◆ **Excerpted passage**
■ ■ ■ ■ ■
A072578 In binary representation: k has the same number of 0's as the k-th prime has 1's.

8, 16, 34, 44, 64, 65, 80, 106, 116, 128, 138, 140, 174, 178, 184, 193, 196, 209, 258, 259, 260, 263, 264, 266, 272, 280, 288, 290, 314, 316, 325, 326, 327, 328, 330, 338, 344, 385, 391, 402, 449, 514, 520, 521, 528, 544, 566, 570, 574, 578, 587, 590, 597

Offset

1,1

Links

Amiram Eldar, Table of n, a(n) for n = 1..10000 (terms 1..1000 from Harvey P. Dale)

Formula

A000120(A072581(n)) = A023416(a(n)) = A014499(n).

a(n) = A049084(A072581(n)).

Example

In binary representation 80 = '1010000' has five 0's and A000040(80) = 409 = '110011001' has five 1's: therefore 80 is a term.

Mathematica

Select[Range[600], DigitCount[#, 2, 0]==DigitCount[Prime[#], 2, 1]&] (* Harvey P. Dale, Jan 07 2014 *)

Crossrefs

Cf. A000120, A014499, A023416, A049084, A071600, A072577, A072579, A072581.

Sequence in context: A043111 A043891 A331930 * A271994 A058516 A366511

Adjacent sequences: A072575 A072576 A072577 * A072579 A072580 A072581

Keyword

nonn,base,easy

Author

Reinhard Zumkeller, Jun 23 2002

Status

approved
■ ■ ■ ■ ■
◆ **Assignment**
Reproduce the entry above for sequence A072578 in full, without changing anything.
■ ■ ■ ■ ■
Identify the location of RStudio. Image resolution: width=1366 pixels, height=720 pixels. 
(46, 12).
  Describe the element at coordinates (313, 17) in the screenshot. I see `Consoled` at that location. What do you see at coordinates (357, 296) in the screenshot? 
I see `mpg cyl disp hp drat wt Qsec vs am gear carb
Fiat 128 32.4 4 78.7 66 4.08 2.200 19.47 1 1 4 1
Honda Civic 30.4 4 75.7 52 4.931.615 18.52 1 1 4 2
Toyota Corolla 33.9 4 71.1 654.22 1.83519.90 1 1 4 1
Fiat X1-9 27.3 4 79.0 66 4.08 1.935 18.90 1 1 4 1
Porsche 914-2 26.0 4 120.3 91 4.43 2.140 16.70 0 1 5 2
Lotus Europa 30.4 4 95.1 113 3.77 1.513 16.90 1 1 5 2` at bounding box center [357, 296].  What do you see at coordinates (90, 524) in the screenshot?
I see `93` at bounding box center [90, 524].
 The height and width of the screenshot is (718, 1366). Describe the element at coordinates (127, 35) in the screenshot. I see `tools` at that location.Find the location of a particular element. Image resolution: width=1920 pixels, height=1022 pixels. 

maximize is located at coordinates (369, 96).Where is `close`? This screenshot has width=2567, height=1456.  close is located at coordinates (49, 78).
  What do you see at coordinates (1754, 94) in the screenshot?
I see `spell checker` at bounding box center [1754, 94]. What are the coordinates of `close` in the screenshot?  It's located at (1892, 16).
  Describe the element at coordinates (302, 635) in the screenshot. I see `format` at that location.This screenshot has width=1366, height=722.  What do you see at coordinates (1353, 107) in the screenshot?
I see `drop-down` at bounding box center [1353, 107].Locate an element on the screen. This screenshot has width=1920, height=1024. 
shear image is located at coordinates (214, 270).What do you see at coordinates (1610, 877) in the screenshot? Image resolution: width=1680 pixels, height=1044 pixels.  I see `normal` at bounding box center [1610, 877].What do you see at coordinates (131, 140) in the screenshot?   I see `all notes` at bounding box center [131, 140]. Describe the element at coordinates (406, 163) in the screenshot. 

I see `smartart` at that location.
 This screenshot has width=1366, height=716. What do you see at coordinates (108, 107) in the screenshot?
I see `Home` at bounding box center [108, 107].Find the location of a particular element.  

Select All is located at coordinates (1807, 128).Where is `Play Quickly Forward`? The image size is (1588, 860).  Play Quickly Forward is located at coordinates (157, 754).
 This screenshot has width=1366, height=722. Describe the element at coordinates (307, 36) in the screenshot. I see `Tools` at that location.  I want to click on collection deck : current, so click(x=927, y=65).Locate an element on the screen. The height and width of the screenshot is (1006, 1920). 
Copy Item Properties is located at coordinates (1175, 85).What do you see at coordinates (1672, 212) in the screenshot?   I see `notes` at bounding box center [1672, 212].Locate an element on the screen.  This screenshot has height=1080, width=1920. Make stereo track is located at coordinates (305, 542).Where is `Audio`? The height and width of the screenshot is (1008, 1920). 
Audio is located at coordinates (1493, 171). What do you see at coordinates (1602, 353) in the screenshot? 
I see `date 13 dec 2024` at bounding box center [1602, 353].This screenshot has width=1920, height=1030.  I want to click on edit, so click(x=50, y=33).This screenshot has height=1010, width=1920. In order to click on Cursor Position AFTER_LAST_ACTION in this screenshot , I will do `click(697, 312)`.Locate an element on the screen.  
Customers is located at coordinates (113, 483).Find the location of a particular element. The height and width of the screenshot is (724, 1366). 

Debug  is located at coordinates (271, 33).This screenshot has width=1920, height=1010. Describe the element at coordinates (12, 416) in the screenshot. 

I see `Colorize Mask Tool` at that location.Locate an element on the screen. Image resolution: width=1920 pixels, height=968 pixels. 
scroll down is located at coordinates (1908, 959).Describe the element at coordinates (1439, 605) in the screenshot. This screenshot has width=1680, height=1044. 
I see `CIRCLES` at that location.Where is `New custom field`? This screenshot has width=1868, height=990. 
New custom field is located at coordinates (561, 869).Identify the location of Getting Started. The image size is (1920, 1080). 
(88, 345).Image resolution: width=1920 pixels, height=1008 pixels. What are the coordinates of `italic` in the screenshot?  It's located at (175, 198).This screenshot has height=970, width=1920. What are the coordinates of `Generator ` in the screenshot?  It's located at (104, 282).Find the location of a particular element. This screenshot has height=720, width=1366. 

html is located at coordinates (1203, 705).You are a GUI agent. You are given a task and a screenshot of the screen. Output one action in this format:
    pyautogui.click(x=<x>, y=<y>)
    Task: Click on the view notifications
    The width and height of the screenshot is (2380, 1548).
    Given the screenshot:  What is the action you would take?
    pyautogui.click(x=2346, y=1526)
■ ■ ■ ■ ■
◆ **Exercise output**
A072578 In binary representation: k has the same number of 0's as the k-th prime has 1's.

8, 16, 34, 44, 64, 65, 80, 106, 116, 128, 138, 140, 174, 178, 184, 193, 196, 209, 258, 259, 260, 263, 264, 266, 272, 280, 288, 290, 314, 316, 325, 326, 327, 328, 330, 338, 344, 385, 391, 402, 449, 514, 520, 521, 528, 544, 566, 570, 574, 578, 587, 590, 597

Offset

1,1

Links

Amiram Eldar, Table of n, a(n) for n = 1..10000 (terms 1..1000 from Harvey P. Dale)

Formula

A000120(A072581(n)) = A023416(a(n)) = A014499(n).

a(n) = A049084(A072581(n)).

Example

In binary representation 80 = '1010000' has five 0's and A000040(80) = 409 = '110011001' has five 1's: therefore 80 is a term.

Mathematica

Select[Range[600], DigitCount[#, 2, 0]==DigitCount[Prime[#], 2, 1]&] (* Harvey P. Dale, Jan 07 2014 *)

Crossrefs

Cf. A000120, A014499, A023416, A049084, A071600, A072577, A072579, A072581.

Sequence in context: A043111 A043891 A331930 * A271994 A058516 A366511

Adjacent sequences: A072575 A072576 A072577 * A072579 A072580 A072581

Keyword

nonn,base,easy

Author

Reinhard Zumkeller, Jun 23 2002

Status

approved